::: Records supplied

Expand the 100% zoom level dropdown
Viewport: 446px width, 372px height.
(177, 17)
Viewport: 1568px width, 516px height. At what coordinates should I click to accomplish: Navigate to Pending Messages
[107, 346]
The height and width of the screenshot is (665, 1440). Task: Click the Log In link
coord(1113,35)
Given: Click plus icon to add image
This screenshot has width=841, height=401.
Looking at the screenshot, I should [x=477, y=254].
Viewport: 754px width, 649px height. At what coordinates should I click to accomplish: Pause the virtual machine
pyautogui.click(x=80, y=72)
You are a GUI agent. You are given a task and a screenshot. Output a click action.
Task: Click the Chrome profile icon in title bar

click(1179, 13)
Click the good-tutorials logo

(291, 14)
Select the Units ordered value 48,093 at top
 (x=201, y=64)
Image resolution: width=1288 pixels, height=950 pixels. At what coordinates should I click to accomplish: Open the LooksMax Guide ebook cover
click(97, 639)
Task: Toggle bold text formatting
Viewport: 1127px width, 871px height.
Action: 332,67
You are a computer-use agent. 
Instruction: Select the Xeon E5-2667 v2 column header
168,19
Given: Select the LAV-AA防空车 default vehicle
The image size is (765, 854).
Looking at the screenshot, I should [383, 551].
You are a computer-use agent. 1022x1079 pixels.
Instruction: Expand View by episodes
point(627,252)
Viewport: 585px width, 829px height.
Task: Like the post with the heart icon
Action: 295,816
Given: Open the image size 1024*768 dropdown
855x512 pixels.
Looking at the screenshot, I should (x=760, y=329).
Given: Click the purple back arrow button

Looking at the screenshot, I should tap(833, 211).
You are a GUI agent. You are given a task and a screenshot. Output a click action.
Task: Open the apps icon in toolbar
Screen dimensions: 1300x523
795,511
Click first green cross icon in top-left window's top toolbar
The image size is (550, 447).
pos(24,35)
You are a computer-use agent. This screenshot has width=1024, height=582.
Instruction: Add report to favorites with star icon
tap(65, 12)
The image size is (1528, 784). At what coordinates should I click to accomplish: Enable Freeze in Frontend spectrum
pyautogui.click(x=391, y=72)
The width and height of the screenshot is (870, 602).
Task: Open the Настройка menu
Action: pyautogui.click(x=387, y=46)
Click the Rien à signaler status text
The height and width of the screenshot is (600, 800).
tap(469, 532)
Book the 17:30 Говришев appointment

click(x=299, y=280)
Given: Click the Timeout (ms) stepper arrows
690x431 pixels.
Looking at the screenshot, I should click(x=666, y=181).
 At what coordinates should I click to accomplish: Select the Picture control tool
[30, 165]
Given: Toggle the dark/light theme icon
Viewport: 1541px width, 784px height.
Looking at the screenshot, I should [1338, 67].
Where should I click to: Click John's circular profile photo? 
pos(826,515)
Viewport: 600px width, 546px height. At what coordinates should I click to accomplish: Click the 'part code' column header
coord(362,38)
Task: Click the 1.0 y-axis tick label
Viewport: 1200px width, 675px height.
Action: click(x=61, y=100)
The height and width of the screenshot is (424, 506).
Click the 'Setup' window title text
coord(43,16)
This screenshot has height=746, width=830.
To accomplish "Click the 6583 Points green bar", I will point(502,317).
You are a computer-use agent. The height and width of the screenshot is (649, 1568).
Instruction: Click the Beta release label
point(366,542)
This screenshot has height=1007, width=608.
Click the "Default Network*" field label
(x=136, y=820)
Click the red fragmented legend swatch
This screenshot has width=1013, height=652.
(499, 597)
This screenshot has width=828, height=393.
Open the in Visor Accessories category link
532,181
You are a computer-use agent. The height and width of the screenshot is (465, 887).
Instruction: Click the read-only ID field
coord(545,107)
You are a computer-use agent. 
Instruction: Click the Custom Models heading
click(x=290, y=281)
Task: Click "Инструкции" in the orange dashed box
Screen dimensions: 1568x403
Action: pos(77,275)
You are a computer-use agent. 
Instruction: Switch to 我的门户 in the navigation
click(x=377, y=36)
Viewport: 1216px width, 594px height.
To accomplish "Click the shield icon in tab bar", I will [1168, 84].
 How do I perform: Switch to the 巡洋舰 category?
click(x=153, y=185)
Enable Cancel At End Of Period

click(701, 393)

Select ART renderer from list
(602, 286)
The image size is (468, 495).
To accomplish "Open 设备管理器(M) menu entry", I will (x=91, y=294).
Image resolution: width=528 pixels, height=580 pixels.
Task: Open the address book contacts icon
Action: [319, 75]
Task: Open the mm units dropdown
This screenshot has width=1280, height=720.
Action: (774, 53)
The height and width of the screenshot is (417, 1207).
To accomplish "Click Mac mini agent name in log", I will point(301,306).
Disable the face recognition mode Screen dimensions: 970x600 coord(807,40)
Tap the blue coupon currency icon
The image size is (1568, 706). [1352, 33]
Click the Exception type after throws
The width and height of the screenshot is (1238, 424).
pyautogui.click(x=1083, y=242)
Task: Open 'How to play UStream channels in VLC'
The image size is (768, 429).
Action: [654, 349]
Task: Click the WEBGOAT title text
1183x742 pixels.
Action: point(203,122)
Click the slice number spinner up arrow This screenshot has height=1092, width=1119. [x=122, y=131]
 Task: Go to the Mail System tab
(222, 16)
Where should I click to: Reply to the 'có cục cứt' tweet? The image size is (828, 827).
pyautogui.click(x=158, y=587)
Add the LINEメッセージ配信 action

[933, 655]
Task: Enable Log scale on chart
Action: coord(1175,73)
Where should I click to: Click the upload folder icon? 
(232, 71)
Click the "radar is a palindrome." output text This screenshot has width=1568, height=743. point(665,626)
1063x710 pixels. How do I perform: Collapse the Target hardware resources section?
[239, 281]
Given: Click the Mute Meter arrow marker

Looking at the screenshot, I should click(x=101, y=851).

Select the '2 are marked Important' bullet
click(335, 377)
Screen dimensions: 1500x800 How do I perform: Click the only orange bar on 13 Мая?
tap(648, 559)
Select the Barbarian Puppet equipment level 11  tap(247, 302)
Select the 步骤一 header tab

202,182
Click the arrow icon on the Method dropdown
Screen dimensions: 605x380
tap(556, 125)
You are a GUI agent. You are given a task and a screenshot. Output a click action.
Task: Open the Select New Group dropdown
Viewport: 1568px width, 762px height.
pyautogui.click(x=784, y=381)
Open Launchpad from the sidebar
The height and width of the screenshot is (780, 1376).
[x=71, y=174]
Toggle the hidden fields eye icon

::::::

◆ Task instructions ◆
Repeat the data in full, matching each line exactly.

◆ Answer box ◆
Expand the 100% zoom level dropdown
Viewport: 446px width, 372px height.
(177, 17)
Viewport: 1568px width, 516px height. At what coordinates should I click to accomplish: Navigate to Pending Messages
[107, 346]
The height and width of the screenshot is (665, 1440). Task: Click the Log In link
coord(1113,35)
Given: Click plus icon to add image
This screenshot has width=841, height=401.
Looking at the screenshot, I should [x=477, y=254].
Viewport: 754px width, 649px height. At what coordinates should I click to accomplish: Pause the virtual machine
pyautogui.click(x=80, y=72)
You are a GUI agent. You are given a task and a screenshot. Output a click action.
Task: Click the Chrome profile icon in title bar

click(1179, 13)
Click the good-tutorials logo

(291, 14)
Select the Units ordered value 48,093 at top
 (x=201, y=64)
Image resolution: width=1288 pixels, height=950 pixels. At what coordinates should I click to accomplish: Open the LooksMax Guide ebook cover
click(97, 639)
Task: Toggle bold text formatting
Viewport: 1127px width, 871px height.
Action: 332,67
You are a computer-use agent. 
Instruction: Select the Xeon E5-2667 v2 column header
168,19
Given: Select the LAV-AA防空车 default vehicle
The image size is (765, 854).
Looking at the screenshot, I should [383, 551].
You are a computer-use agent. 1022x1079 pixels.
Instruction: Expand View by episodes
point(627,252)
Viewport: 585px width, 829px height.
Task: Like the post with the heart icon
Action: 295,816
Given: Open the image size 1024*768 dropdown
855x512 pixels.
Looking at the screenshot, I should (x=760, y=329).
Given: Click the purple back arrow button

Looking at the screenshot, I should tap(833, 211).
You are a GUI agent. You are given a task and a screenshot. Output a click action.
Task: Open the apps icon in toolbar
Screen dimensions: 1300x523
795,511
Click first green cross icon in top-left window's top toolbar
The image size is (550, 447).
pos(24,35)
You are a computer-use agent. This screenshot has width=1024, height=582.
Instruction: Add report to favorites with star icon
tap(65, 12)
The image size is (1528, 784). At what coordinates should I click to accomplish: Enable Freeze in Frontend spectrum
pyautogui.click(x=391, y=72)
The width and height of the screenshot is (870, 602).
Task: Open the Настройка menu
Action: pyautogui.click(x=387, y=46)
Click the Rien à signaler status text
The height and width of the screenshot is (600, 800).
tap(469, 532)
Book the 17:30 Говришев appointment

click(x=299, y=280)
Given: Click the Timeout (ms) stepper arrows
690x431 pixels.
Looking at the screenshot, I should click(x=666, y=181).
 At what coordinates should I click to accomplish: Select the Picture control tool
[30, 165]
Given: Toggle the dark/light theme icon
Viewport: 1541px width, 784px height.
Looking at the screenshot, I should [1338, 67].
Where should I click to: Click John's circular profile photo? 
pos(826,515)
Viewport: 600px width, 546px height. At what coordinates should I click to accomplish: Click the 'part code' column header
coord(362,38)
Task: Click the 1.0 y-axis tick label
Viewport: 1200px width, 675px height.
Action: click(x=61, y=100)
The height and width of the screenshot is (424, 506).
Click the 'Setup' window title text
coord(43,16)
This screenshot has height=746, width=830.
To accomplish "Click the 6583 Points green bar", I will point(502,317).
You are a computer-use agent. The height and width of the screenshot is (649, 1568).
Instruction: Click the Beta release label
point(366,542)
This screenshot has height=1007, width=608.
Click the "Default Network*" field label
(x=136, y=820)
Click the red fragmented legend swatch
This screenshot has width=1013, height=652.
(499, 597)
This screenshot has width=828, height=393.
Open the in Visor Accessories category link
532,181
You are a computer-use agent. The height and width of the screenshot is (465, 887).
Instruction: Click the read-only ID field
coord(545,107)
You are a computer-use agent. 
Instruction: Click the Custom Models heading
click(x=290, y=281)
Task: Click "Инструкции" in the orange dashed box
Screen dimensions: 1568x403
Action: pos(77,275)
You are a computer-use agent. 
Instruction: Switch to 我的门户 in the navigation
click(x=377, y=36)
Viewport: 1216px width, 594px height.
To accomplish "Click the shield icon in tab bar", I will [1168, 84].
 How do I perform: Switch to the 巡洋舰 category?
click(x=153, y=185)
Enable Cancel At End Of Period

click(701, 393)

Select ART renderer from list
(602, 286)
The image size is (468, 495).
To accomplish "Open 设备管理器(M) menu entry", I will (x=91, y=294).
Image resolution: width=528 pixels, height=580 pixels.
Task: Open the address book contacts icon
Action: [319, 75]
Task: Open the mm units dropdown
This screenshot has width=1280, height=720.
Action: (774, 53)
The height and width of the screenshot is (417, 1207).
To accomplish "Click Mac mini agent name in log", I will point(301,306).
Disable the face recognition mode Screen dimensions: 970x600 coord(807,40)
Tap the blue coupon currency icon
The image size is (1568, 706). [1352, 33]
Click the Exception type after throws
The width and height of the screenshot is (1238, 424).
pyautogui.click(x=1083, y=242)
Task: Open 'How to play UStream channels in VLC'
The image size is (768, 429).
Action: [654, 349]
Task: Click the WEBGOAT title text
1183x742 pixels.
Action: point(203,122)
Click the slice number spinner up arrow This screenshot has height=1092, width=1119. [x=122, y=131]
 Task: Go to the Mail System tab
(222, 16)
Where should I click to: Reply to the 'có cục cứt' tweet? The image size is (828, 827).
pyautogui.click(x=158, y=587)
Add the LINEメッセージ配信 action

[933, 655]
Task: Enable Log scale on chart
Action: coord(1175,73)
Where should I click to: Click the upload folder icon? 
(232, 71)
Click the "radar is a palindrome." output text This screenshot has width=1568, height=743. point(665,626)
1063x710 pixels. How do I perform: Collapse the Target hardware resources section?
[239, 281]
Given: Click the Mute Meter arrow marker

Looking at the screenshot, I should click(x=101, y=851).

Select the '2 are marked Important' bullet
click(335, 377)
Screen dimensions: 1500x800 How do I perform: Click the only orange bar on 13 Мая?
tap(648, 559)
Select the Barbarian Puppet equipment level 11  tap(247, 302)
Select the 步骤一 header tab

202,182
Click the arrow icon on the Method dropdown
Screen dimensions: 605x380
tap(556, 125)
You are a GUI agent. You are given a task and a screenshot. Output a click action.
Task: Open the Select New Group dropdown
Viewport: 1568px width, 762px height.
pyautogui.click(x=784, y=381)
Open Launchpad from the sidebar
The height and width of the screenshot is (780, 1376).
[x=71, y=174]
Toggle the hidden fields eye icon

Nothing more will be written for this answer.